- **Objective**
Rewrite the data below so that "computer-use agent" becomes "desktop assistant" everywhere, and keep every other line unchanged.
Start Information provided
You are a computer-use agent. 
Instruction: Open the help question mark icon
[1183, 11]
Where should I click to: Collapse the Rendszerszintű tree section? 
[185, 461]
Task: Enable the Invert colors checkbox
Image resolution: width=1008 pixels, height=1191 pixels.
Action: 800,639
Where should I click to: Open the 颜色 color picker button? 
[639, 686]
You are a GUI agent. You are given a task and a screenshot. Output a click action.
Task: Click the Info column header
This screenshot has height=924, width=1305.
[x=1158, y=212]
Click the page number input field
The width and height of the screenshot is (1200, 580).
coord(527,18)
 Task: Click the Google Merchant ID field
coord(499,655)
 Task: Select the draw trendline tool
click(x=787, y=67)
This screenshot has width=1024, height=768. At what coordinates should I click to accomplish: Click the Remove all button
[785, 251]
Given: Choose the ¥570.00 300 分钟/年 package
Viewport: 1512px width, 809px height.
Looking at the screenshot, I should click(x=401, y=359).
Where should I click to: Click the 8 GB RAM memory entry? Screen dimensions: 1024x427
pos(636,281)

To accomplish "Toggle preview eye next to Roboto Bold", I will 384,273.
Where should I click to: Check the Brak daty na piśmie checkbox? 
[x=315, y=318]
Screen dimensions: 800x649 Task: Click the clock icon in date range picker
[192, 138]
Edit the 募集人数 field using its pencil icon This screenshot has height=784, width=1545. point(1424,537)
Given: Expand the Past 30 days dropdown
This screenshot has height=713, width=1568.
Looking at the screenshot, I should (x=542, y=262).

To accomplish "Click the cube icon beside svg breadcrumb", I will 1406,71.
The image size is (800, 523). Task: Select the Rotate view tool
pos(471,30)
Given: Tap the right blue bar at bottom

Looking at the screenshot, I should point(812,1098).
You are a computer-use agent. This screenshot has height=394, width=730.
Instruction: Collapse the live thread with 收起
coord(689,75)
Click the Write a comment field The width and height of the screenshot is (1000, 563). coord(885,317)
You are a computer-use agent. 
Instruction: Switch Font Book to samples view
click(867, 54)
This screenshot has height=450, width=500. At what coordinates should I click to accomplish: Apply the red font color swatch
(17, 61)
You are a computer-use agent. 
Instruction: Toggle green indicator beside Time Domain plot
End Information provided
- **Solution**
You are a desktop assistant. 
Instruction: Open the help question mark icon
[1183, 11]
Where should I click to: Collapse the Rendszerszintű tree section? 
[185, 461]
Task: Enable the Invert colors checkbox
Image resolution: width=1008 pixels, height=1191 pixels.
Action: 800,639
Where should I click to: Open the 颜色 color picker button? 
[639, 686]
You are a GUI agent. You are given a task and a screenshot. Output a click action.
Task: Click the Info column header
This screenshot has height=924, width=1305.
[x=1158, y=212]
Click the page number input field
The width and height of the screenshot is (1200, 580).
coord(527,18)
 Task: Click the Google Merchant ID field
coord(499,655)
 Task: Select the draw trendline tool
click(x=787, y=67)
This screenshot has width=1024, height=768. At what coordinates should I click to accomplish: Click the Remove all button
[785, 251]
Given: Choose the ¥570.00 300 分钟/年 package
Viewport: 1512px width, 809px height.
Looking at the screenshot, I should click(x=401, y=359).
Where should I click to: Click the 8 GB RAM memory entry? Screen dimensions: 1024x427
pos(636,281)

To accomplish "Toggle preview eye next to Roboto Bold", I will 384,273.
Where should I click to: Check the Brak daty na piśmie checkbox? 
[x=315, y=318]
Screen dimensions: 800x649 Task: Click the clock icon in date range picker
[192, 138]
Edit the 募集人数 field using its pencil icon This screenshot has height=784, width=1545. point(1424,537)
Given: Expand the Past 30 days dropdown
This screenshot has height=713, width=1568.
Looking at the screenshot, I should (x=542, y=262).

To accomplish "Click the cube icon beside svg breadcrumb", I will 1406,71.
The image size is (800, 523). Task: Select the Rotate view tool
pos(471,30)
Given: Tap the right blue bar at bottom

Looking at the screenshot, I should point(812,1098).
You are a desktop assistant. This screenshot has height=394, width=730.
Instruction: Collapse the live thread with 收起
coord(689,75)
Click the Write a comment field The width and height of the screenshot is (1000, 563). coord(885,317)
You are a desktop assistant. 
Instruction: Switch Font Book to samples view
click(867, 54)
This screenshot has height=450, width=500. At what coordinates should I click to accomplish: Apply the red font color swatch
(17, 61)
You are a desktop assistant. 
Instruction: Toggle green indicator beside Time Domain plot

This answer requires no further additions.